**Work to do:**
Can you reproduce, word for word, the lines of the items below from the line with "You are a computer-use" up to and including the line with "point(268,930)"?

[Begin Given data]

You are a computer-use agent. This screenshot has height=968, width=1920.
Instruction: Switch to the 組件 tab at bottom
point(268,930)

[End Given data]
[Begin Given data]

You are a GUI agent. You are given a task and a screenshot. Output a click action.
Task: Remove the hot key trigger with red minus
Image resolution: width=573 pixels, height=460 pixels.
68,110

[End Given data]

**Result:**
You are a computer-use agent. This screenshot has height=968, width=1920.
Instruction: Switch to the 組件 tab at bottom
point(268,930)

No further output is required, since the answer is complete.